* Problem requirements *
Every line from the one containing "Image resolution: width=604" through the end of the data is to be copied exactly, and nothing outside that range.

* Items from a data source *
=== Section Start ===
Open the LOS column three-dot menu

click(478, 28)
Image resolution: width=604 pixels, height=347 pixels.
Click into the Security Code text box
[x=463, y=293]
=== Section End ===
* Solution to this exercise *
Image resolution: width=604 pixels, height=347 pixels.
Click into the Security Code text box
[x=463, y=293]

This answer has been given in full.